Ma chère et merveilleuse amie Anne s’est endormie pour toujours, deux jours avant l’éclipse totale de lune. Notre amitié était née il y a 45 ans. Nous nous étions connus dans le cadre d’un concours littéraire que tous les deux, nous avions remporté et le prix était un voyage de trois semaines en France…avec la possibilité d’avoir un billet d’avion ouvert pour un an ! Des vingt gagnants, nous étions les deux seuls à avoir choisi cette opportunité. Avec les per diem que nous donnaient les organisateurs, nous avons acheté une canadienne au BHV et nous sommes partis à l’aventure, en auto-stop, sur les routes de France qui nous ont mené sur celles de l’Espagne, du Maroc, de l’Italie et de la Grèce ! Ce long voyage de deux mois et demi nous a construits. Il a été l’ancre attachée au socle de notre amitié.
Anne était une hédoniste. Elle adorait goûter aux petits-grands moments précieux de la vie et j’en ai partagé plusieurs avec elle et avec les personnes qui comptaient pour elle.

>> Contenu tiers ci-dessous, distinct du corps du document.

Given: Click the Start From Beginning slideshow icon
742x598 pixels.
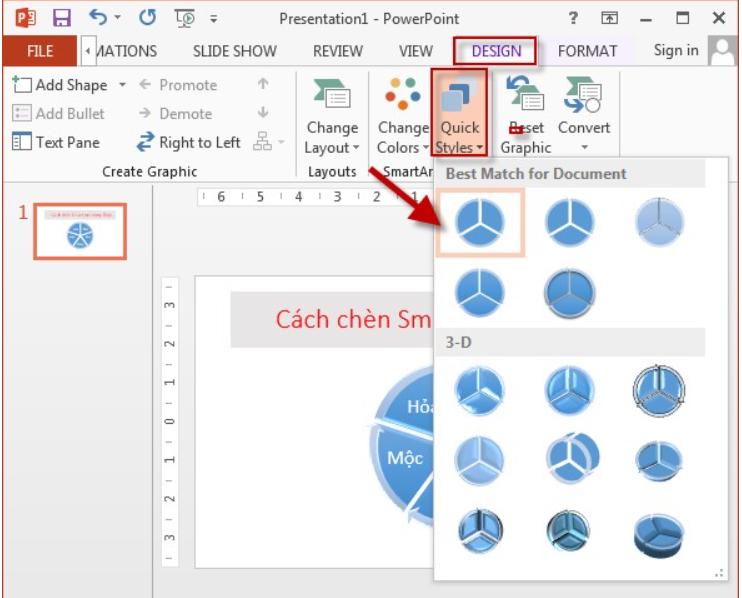Looking at the screenshot, I should (185, 18).
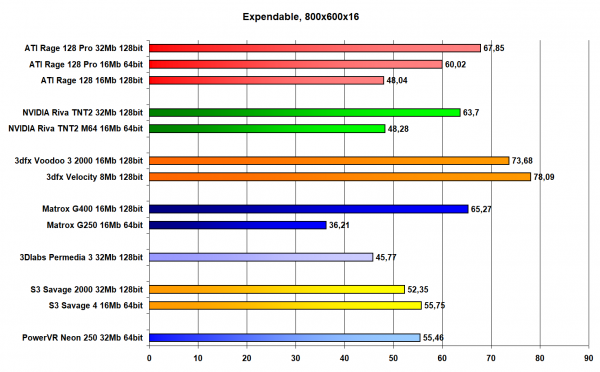This screenshot has width=600, height=372.
Task: Click the 50 tick on the horizontal axis
Action: [393, 358]
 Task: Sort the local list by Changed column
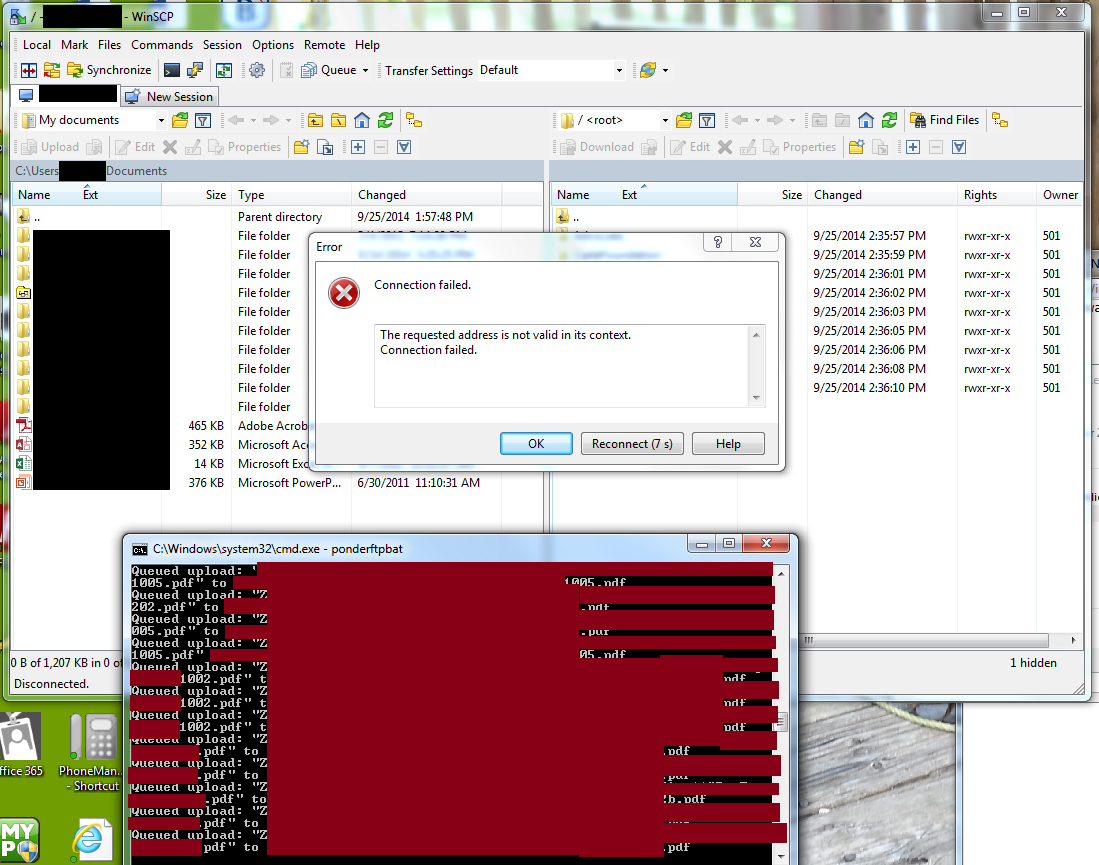pos(382,195)
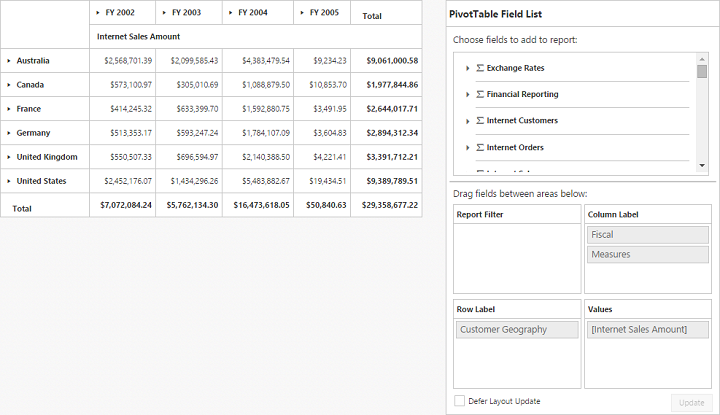Expand the FY 2002 column header
720x415 pixels.
pyautogui.click(x=97, y=13)
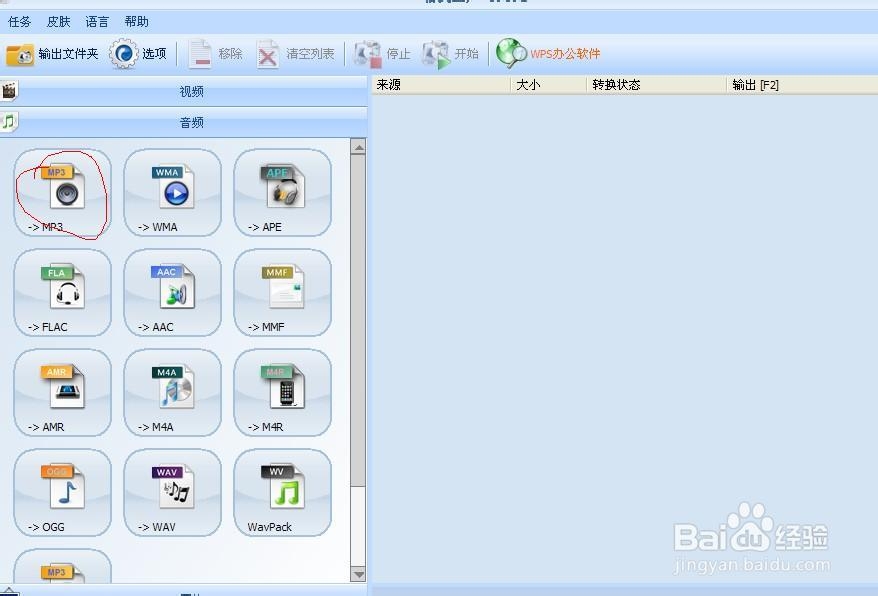Screen dimensions: 878x596
Task: Click the 输出 [F2] column header
Action: click(760, 84)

Elle était une humaine exceptionnelle et une amie fidèle. Nous nous aimions.
Anne était passionnée, entre autres choses pour la photographie et son oeil savait capter des moments uniques et essentiels. Elle avait suivi des études de Droit et après avoir passé et réussi son Barreau, je lui en ai offert un, en bois, qui provenait d'une chaise trouvée sur le trottoir, en allant la visiter un soir, à Québec, pour fêter sa réussite ! C’est ce jour-là qu’elle m’a présenté l’homme qui allait partager sa vie et avec qui, elle aurait une merveilleuse fille. Elle a toujours conservé ce barreau de chaise dans sa bibliothèque.
Le rire et le merveilleux regard d’Anne vivront en moi et resteront à jamais, ancrés aux parois de mon coeur.
Pour ses 60 ans, je lui ai écrit une poésie en alexandrins, racontant notre voyage de 1980. Il débutait comme ceci:
« Voilà quarante ans déjà, au siècle dernier,
Sur les ruines fumantes d’un référendum
Et notre engouement pour un concours littéraire,
Que nos âmes ensemble se sont mariées.
Pour un vol sans escale. Un bel ultimatum :
Anne et Sylvain vers de nouveaux itinéraires.
Toi, tu avais dix-neuf ans, et moi, vingt-et-un.
Départ au matin, le trois du beau mois de juin. (...)
Et se terminait comme cela:
(…) Au pied de la falaise, la plage s’étendait.
On se baigna, bronza, lut et on mangea peu.
Le gardien du temple racontait, présidait
Un coucher de soleil, chaque soir fabuleux.
On rentre sur Athènes: moi, les fesses brûlées,
Toi, radieuse, prête à t’envoler pour Tel-Aviv.
On évoque l’Inde, on est un peu chamboulés.
Fallait se quitter pour que notre amitié vive. »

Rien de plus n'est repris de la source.